(PROVIDED RECORDS Opens)

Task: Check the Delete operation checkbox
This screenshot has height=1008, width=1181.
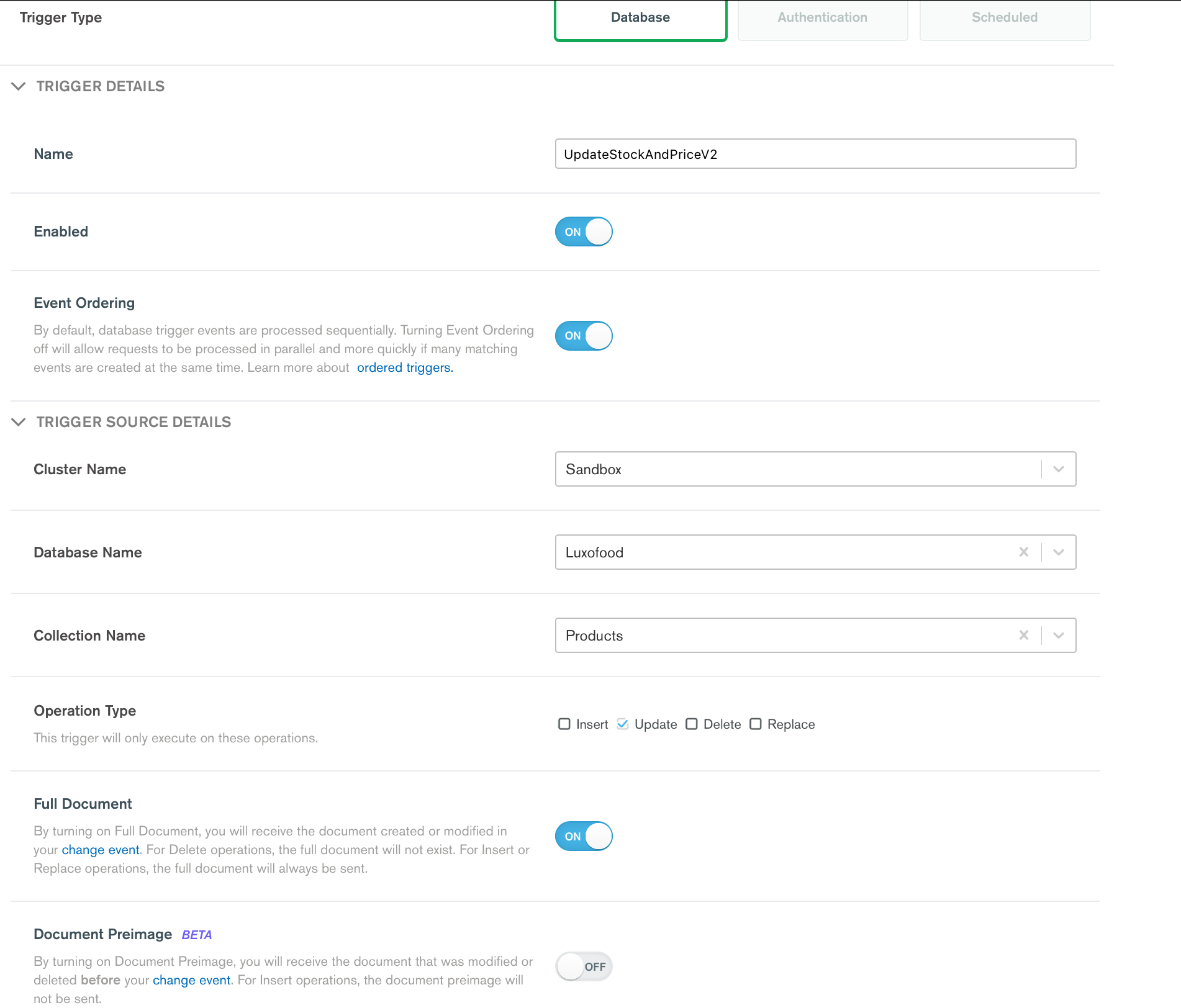Action: pyautogui.click(x=692, y=724)
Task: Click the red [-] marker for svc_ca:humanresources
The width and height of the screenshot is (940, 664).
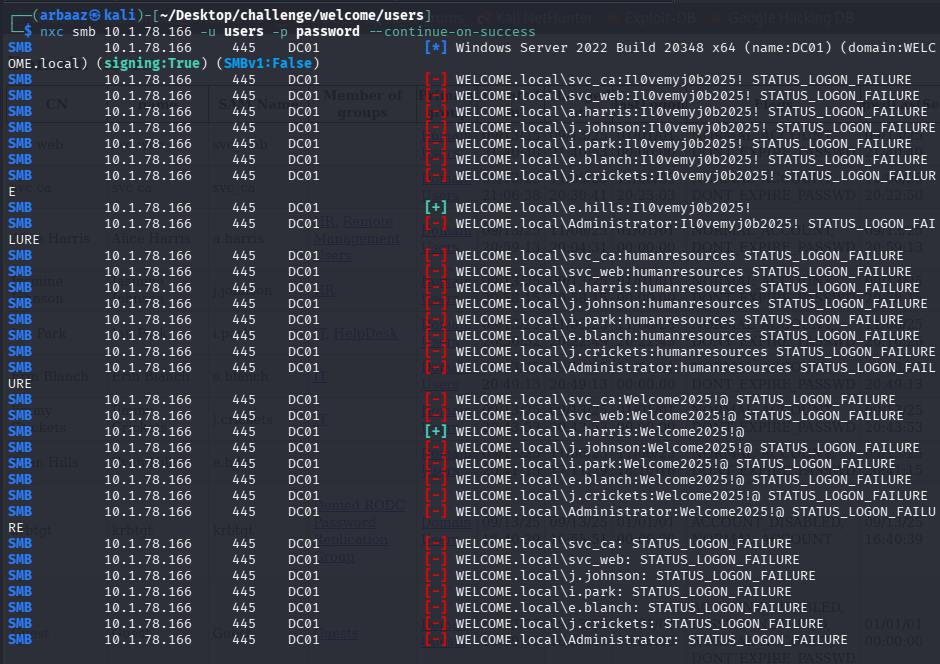Action: click(435, 256)
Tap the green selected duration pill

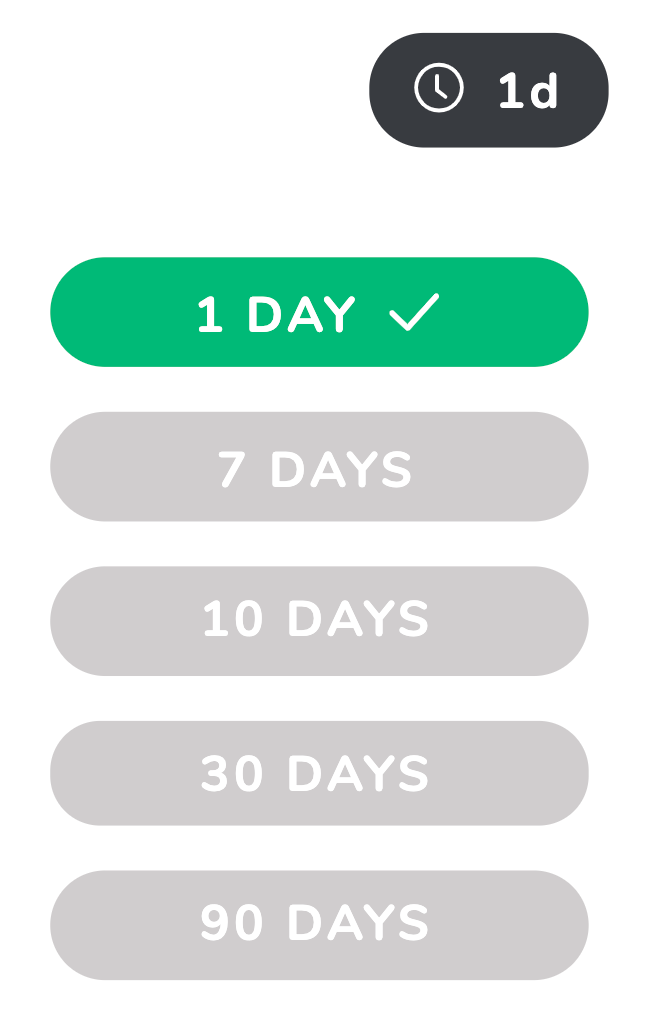[x=319, y=312]
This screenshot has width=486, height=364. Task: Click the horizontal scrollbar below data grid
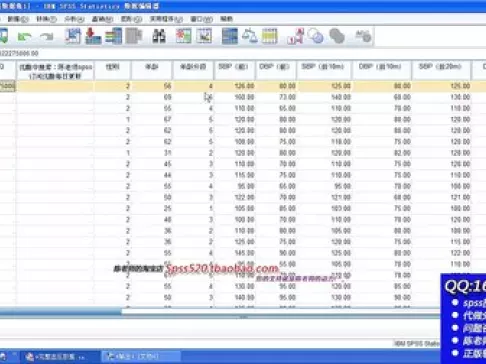220,312
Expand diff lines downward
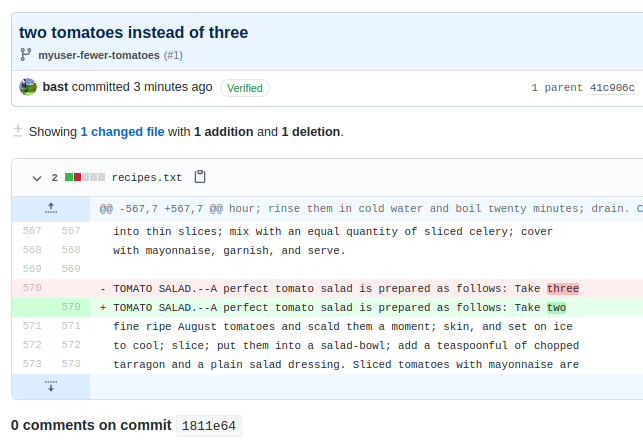The width and height of the screenshot is (643, 440). pyautogui.click(x=51, y=385)
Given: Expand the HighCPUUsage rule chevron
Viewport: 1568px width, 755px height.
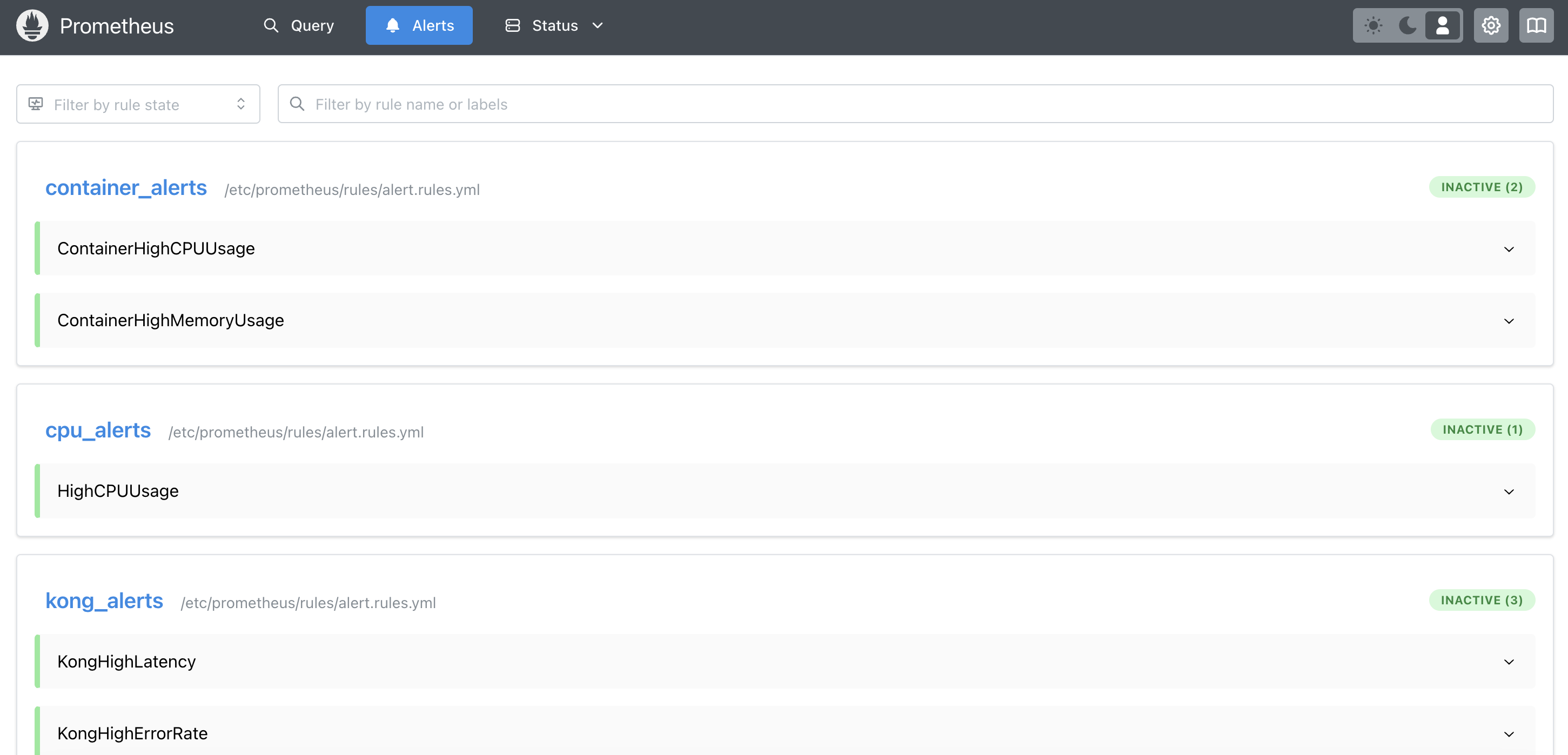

(PROVIDED RECORDS Closes)

### YOUR OBJECTIVE
Would you set down, word for word, the lines running from the one that contains "The width and height of the screenshot is (940, 664)." to the last line of the material, omitting all pictures?

### EXPECTED OUTPUT
The width and height of the screenshot is (940, 664).
Action: click(435, 256)
Tap the green selected duration pill

[x=319, y=312]
This screenshot has width=486, height=364. Task: Click the horizontal scrollbar below data grid
220,312
Expand diff lines downward
The width and height of the screenshot is (643, 440). pyautogui.click(x=51, y=385)
Given: Expand the HighCPUUsage rule chevron
Viewport: 1568px width, 755px height.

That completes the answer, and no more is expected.